A termplot reveals the non-linear age effect. Both young and old subjects are at higher risk.
The GBSG dataset found in the reference is somewhat simpler, in that it only contains the RFS outcome. The GBSG dataset has no node-negative subjects, and tumor size is continuous rather than being categorical.
The dataset has again, exact agreement with table 1.
table(cut(gbsg$size, c(0, 20, 50, 150), c("<=20", "20-50", ">50")))
#>
#> <=20 20-50 >50
#> 180 453 53
table(gbsg$meno)
#>
#> 0 1
#> 290 396
table(gbsg$hormon)
#>
#> 0 1
#> 440 246
round(c(mean(gbsg$age), sd(gbsg$age)), 1)
#> [1] 53.1 10.1
round(c(mean(gbsg$nodes),sd(gbsg$nodes)), 1)
#> [1] 5.0 5.5
round(c(mean(gbsg$pgr), sd(gbsg$pgr)), 1)
#> [1] 110.0 202.3
round(c(mean(gbsg$er), sd(gbsg$er)), 1)
#> [1] 96.3 153.1
Validation is made easier if we create a version of the GBSG dataset whose variable names exactly match the Rotterdam derivation dataset. Then create a PI variable using the rotterdam fit.
gbsg2 <- gbsg
gbsg2$size <- cut(gbsg$size, c(0, 20, 50, 150), c("<=20", "20-50", ">50"))
gbsg2$rfs <- gbsg2$status
gbsg2$PI <- predict(cfit, newdata=gbsg2)
The histogram of the risk scores appears to match that in Figure 1.
And here is figure 2, comparing the KM curves, by PI group.

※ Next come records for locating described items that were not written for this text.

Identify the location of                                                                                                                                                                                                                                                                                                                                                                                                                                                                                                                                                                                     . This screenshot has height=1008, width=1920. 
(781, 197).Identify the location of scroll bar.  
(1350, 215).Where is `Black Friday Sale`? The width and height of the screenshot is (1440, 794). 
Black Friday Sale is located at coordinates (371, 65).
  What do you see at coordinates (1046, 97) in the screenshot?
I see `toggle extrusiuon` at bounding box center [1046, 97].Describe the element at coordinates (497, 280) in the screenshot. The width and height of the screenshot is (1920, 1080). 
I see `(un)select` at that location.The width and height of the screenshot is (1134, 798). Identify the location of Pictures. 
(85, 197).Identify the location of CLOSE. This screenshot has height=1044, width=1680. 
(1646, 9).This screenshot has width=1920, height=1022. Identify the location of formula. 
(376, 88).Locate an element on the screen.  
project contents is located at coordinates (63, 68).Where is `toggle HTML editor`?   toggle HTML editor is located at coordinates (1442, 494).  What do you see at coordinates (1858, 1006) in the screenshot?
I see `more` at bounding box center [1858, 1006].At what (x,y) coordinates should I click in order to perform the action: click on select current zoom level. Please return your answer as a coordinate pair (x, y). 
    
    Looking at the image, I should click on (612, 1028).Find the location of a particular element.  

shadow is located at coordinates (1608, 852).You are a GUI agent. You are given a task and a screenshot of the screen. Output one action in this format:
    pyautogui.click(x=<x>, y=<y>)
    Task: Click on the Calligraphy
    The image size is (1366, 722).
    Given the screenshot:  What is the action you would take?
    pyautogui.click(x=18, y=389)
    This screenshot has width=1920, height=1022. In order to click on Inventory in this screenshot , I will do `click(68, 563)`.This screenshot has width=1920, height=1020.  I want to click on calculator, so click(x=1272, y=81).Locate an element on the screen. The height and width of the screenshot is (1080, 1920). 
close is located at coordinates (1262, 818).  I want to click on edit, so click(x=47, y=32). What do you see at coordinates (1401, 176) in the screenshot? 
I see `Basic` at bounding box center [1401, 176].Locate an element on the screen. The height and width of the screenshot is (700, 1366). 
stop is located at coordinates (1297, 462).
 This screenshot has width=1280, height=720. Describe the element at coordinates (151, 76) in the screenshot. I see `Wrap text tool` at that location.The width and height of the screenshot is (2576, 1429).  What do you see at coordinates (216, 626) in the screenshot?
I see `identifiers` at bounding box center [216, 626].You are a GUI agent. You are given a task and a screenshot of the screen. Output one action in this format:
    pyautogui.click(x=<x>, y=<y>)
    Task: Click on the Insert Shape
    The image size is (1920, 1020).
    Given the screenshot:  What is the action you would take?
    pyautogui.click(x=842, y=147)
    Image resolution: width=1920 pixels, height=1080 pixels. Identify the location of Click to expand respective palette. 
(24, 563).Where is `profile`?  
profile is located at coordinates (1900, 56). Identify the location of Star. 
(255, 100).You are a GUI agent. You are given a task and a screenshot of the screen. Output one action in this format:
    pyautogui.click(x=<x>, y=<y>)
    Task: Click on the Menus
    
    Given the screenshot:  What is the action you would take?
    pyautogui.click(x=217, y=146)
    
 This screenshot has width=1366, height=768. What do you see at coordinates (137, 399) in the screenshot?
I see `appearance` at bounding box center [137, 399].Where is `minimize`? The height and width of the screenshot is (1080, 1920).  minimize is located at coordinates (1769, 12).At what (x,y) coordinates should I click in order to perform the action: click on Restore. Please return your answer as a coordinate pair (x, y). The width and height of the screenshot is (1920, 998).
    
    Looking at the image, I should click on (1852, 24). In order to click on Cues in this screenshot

grp1 <- cut(PI1, quantile(PI1, c(0, .16, .5 , .84, 1)), include.lowest=TRUE)
km1 <- survfit(Surv(rfstime, rfs) ~ grp1, r7)
plot(km1, xscale=365.25, xlab="Years since enrollment",
ylab="Relapse free survival")
grp2 <- cut(PI2, quantile(PI2, c(0, .16, .5 , .84, 1)), include.lowest=TRUE)
km2 <- survfit(Surv(rfstime, rfs) ~ grp2, gbsg2)
lines(km2, col=2)
The curves for the validation group have similar spread to those for the development dataset. The GBSG dataset shows fewer early deaths than predicted; however, this is not surprising. The Rotterdam study enrolled all breast cancer subjects while the GBSG data is from a clinical trial, and cancer clinical trial subjects very often have an initial “death honeymoon”, for a variety of reasons: eligibility criteria often explicitly ask for subjects with a minimal expected survival, or implicitly so by excluding those with low Karnofsky scores, while subjects who are in extremis are themselves less likely to volunteer.